Stored items
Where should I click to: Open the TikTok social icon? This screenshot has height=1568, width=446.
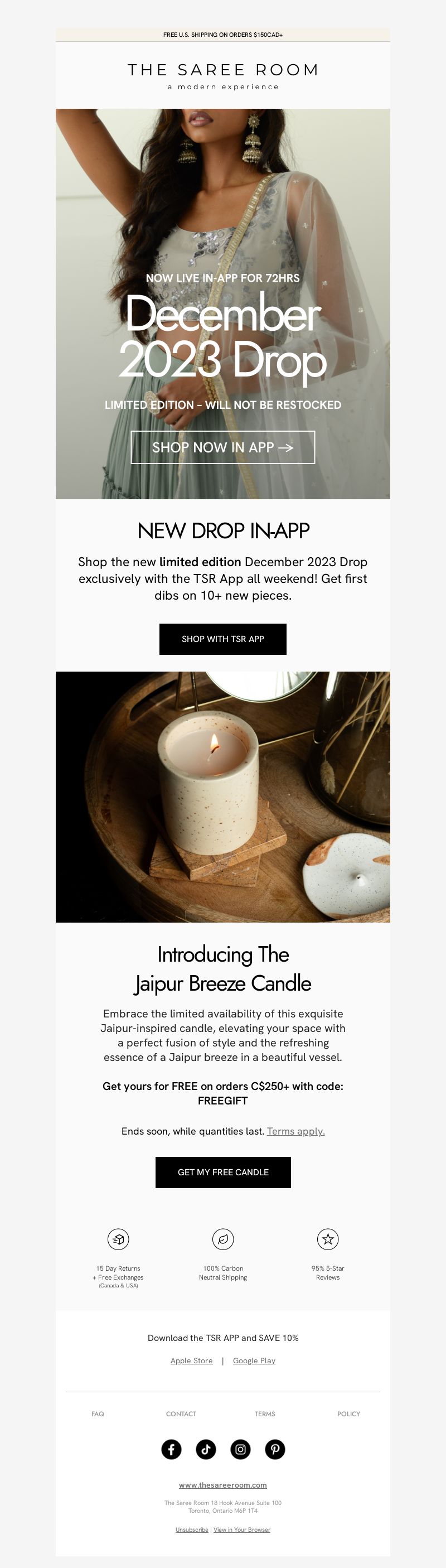[x=206, y=1449]
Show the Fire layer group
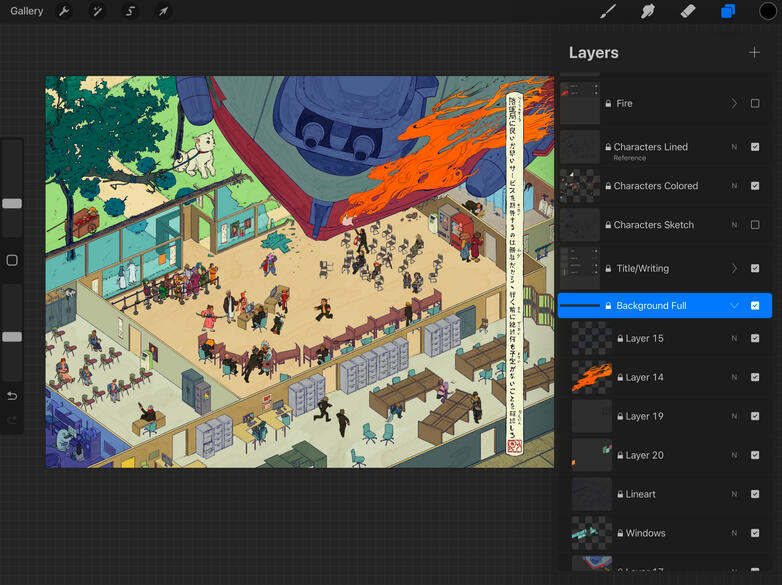Viewport: 782px width, 585px height. [755, 103]
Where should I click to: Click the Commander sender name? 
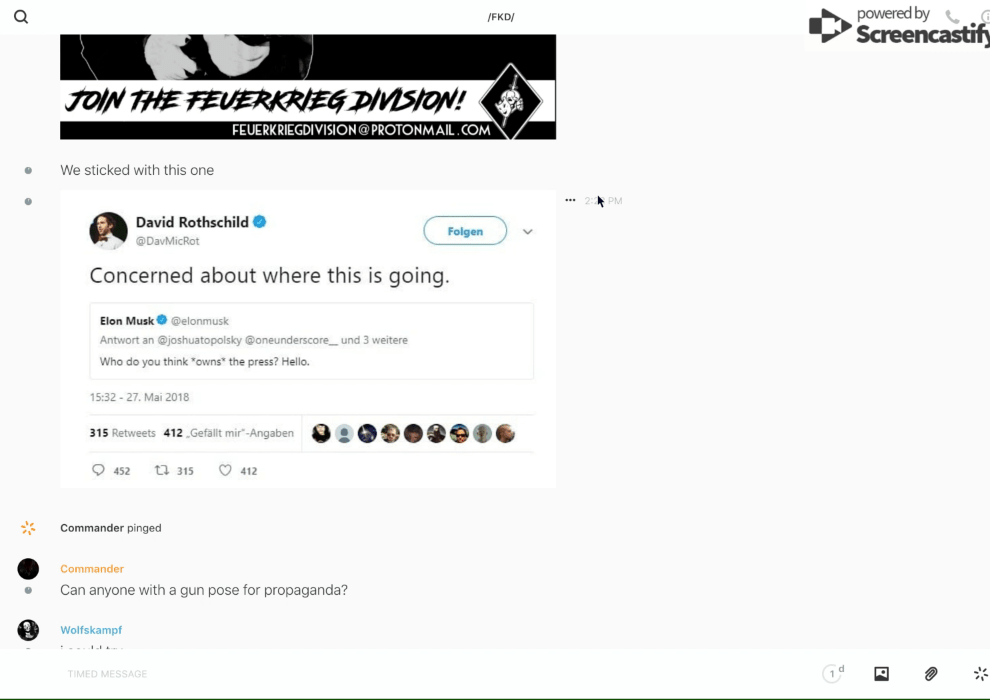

» **Task directions**: Retype the records exactly. Any image in them should not appear in what you write.

» **Answer section**:
Where should I click to: Open the TikTok social icon? This screenshot has height=1568, width=446.
[x=206, y=1449]
Show the Fire layer group
Viewport: 782px width, 585px height. [755, 103]
Where should I click to: Click the Commander sender name? 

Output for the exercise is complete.